装载艾塞那肽聚合物纳微球口服给药系统的研究
本文选题:艾塞那肽 + 口服给药 ; 参考:《烟台大学》2014年硕士论文
【摘要】:蛋白多肽类药物口服给药系统具有很好的患者顺应性,但口服给药始终存在生物利用度低的难题。本研究采用快速膜乳化技术,制备粒径均一的载艾塞那肽(Exenatide)的PLGA/SA纳微球用于口服给药的研究。
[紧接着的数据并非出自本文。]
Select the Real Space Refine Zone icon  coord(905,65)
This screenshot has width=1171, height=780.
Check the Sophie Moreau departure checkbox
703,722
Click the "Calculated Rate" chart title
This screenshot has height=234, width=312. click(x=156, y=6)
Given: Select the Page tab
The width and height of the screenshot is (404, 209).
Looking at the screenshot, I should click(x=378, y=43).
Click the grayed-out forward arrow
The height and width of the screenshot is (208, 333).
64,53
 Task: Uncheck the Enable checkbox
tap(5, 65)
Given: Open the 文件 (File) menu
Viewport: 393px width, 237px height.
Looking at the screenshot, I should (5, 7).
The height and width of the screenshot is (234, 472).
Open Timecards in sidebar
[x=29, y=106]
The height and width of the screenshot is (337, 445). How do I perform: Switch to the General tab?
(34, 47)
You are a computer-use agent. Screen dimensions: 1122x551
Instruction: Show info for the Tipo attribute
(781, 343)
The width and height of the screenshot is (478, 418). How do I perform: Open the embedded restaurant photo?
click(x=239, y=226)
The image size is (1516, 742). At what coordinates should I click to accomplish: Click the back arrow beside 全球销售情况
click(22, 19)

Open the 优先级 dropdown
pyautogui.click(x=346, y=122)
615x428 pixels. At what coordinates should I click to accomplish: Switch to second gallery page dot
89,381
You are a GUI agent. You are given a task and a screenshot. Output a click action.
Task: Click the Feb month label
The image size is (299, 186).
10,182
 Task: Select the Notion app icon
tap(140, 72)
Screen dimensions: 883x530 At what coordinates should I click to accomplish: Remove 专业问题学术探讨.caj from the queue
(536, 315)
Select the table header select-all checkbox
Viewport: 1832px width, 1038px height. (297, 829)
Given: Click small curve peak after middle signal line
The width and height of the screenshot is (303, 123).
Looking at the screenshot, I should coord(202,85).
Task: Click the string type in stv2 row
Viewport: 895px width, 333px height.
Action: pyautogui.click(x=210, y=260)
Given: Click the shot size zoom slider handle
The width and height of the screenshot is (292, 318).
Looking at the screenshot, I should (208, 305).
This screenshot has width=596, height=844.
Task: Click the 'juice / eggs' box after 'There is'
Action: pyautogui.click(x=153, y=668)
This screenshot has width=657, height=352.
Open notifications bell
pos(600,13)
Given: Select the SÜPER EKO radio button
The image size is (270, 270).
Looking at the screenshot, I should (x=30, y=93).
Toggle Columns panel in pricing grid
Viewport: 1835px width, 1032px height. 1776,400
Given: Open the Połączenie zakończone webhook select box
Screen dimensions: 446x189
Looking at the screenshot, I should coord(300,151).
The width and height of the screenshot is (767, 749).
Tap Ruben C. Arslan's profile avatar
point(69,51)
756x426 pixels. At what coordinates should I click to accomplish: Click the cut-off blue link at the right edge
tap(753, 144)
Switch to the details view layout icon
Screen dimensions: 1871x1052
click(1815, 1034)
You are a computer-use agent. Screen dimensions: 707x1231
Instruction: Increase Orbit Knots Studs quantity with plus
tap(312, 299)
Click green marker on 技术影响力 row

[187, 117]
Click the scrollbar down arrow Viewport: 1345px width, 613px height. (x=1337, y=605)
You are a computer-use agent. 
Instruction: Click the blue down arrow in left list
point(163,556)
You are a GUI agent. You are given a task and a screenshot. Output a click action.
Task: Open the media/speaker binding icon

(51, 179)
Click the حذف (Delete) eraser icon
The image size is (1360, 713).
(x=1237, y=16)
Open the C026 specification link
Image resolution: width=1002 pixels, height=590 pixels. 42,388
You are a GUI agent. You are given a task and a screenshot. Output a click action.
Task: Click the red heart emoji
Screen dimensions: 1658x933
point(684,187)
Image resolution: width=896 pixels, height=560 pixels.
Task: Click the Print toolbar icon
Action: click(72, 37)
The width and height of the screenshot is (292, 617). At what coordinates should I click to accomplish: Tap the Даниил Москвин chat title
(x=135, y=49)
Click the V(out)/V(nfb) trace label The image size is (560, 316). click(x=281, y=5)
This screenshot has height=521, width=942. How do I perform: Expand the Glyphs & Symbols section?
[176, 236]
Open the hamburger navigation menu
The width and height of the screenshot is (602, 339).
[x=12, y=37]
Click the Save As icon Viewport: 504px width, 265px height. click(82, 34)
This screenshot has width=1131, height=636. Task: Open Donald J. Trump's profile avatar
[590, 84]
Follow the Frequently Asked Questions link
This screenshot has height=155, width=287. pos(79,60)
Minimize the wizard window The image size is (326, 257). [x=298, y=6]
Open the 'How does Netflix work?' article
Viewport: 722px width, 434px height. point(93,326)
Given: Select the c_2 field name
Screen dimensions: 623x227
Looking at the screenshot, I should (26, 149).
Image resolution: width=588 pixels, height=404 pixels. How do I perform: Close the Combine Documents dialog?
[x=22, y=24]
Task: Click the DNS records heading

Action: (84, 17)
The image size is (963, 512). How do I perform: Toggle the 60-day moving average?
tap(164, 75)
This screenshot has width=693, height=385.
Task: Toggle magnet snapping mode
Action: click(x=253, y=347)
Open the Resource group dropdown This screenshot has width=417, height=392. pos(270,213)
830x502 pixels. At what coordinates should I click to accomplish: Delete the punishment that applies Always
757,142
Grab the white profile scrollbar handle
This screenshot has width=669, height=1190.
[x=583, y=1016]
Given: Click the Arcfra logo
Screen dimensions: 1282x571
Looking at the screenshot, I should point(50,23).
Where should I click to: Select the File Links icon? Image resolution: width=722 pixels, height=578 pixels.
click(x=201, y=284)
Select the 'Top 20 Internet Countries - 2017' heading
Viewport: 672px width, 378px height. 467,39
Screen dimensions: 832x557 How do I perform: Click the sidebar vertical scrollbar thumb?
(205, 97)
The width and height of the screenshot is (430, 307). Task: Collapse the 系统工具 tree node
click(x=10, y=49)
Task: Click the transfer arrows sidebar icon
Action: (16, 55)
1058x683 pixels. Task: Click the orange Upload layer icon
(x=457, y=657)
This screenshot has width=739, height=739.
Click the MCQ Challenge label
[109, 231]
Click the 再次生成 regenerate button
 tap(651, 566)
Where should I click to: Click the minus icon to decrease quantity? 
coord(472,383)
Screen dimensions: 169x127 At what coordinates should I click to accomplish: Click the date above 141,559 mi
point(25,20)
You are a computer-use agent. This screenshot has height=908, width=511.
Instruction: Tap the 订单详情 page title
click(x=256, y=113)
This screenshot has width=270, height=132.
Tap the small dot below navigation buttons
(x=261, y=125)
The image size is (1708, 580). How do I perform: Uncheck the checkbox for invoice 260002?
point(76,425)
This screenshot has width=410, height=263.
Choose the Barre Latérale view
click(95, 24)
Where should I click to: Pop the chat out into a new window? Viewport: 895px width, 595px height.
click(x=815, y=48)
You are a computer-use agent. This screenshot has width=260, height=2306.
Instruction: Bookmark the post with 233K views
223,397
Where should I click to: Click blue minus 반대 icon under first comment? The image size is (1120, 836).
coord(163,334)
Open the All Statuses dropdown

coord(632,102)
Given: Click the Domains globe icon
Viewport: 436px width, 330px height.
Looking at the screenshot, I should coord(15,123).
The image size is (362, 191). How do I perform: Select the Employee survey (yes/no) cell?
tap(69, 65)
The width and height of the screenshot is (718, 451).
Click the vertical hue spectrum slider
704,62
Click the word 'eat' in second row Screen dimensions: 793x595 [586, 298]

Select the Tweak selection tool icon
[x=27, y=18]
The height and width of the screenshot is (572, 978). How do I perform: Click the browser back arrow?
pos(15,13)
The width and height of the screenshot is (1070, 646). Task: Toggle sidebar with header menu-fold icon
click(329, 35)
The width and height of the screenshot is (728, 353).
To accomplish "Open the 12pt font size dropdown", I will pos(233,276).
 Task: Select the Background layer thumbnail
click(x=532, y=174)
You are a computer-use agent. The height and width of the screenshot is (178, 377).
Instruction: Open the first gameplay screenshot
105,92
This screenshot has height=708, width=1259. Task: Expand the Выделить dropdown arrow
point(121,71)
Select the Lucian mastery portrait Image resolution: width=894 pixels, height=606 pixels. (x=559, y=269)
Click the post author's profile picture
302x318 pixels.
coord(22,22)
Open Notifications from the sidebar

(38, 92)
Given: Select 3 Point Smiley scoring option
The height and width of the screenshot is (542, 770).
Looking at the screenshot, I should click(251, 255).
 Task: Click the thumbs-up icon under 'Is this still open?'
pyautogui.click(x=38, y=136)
在PLGA(Poly(lactic-co-glycolic acid))中复配一定量的硬脂胺(Stearylamine, SA),使纳微球带有正电荷,既可以降低载药纳微球的突释效应,获得平稳的缓慢释放,又可以通过静电作用延长纳微球在体内的滞留时间,有利于Exenatide的口服吸收,提高口服生物利用度;进一步在纳微球表面进行聚乙二醇(Poly(ethyleneglycol),PEG)和CSKSSDYQC (CSK)多肽的双修饰:PEG链的修饰可以使纳微球穿透粘液层,到达肠道上皮细胞表面;CSK多肽与肠道杯状细胞具有很好的亲和性,可以改善载体跨肠道粘膜层的转运效率,进一步提高口服生物利用度。本文主要分为以下三个部分: 第一部分采用快速膜乳化技术结合溶剂挥发法制备PLGA/SA纳微球。通过优化固化温度、超声功率、SA比例、PLGA分子量、内水相NH4HCO3的浓度等因素,制备出Exenatide的装载量4%、包埋率和累积释放率均达到80%以上带正电荷的纳微球。与带负电荷的PLGA纳微球相比,口服给药后,,带正电的PLGA/SA纳微球能够更好地促进小肠对Exenatide的吸收,获得了更好的降血糖效果。 第二部分采用超声结合快速膜乳化的方法制备出粒径分别为300nm、1μm和4μm的PLGA/SA纳微球,比较不同粒径对Exenatide口服吸收的影响,体外细胞实验和体内动物实验均表明,1μm的PLGA/SA纳微球透膜效果、口服生物利用度和降血糖效果均最好。 第三部分通过PEG和CSK多肽的修饰,制备出了靶向杯状细胞的PLGA/SA-PEG-CSK纳微球。PEG的引入不仅延长了纳微球在体内的停留时间,也提高了Exenatide的口服生物利用度和降血糖效果;CSK多肽的引入通过纳微球与杯状细胞的特异性结合,促进小肠对纳微球的吸收,进一步提高Exenatide的口服生物利用度和降血糖效果。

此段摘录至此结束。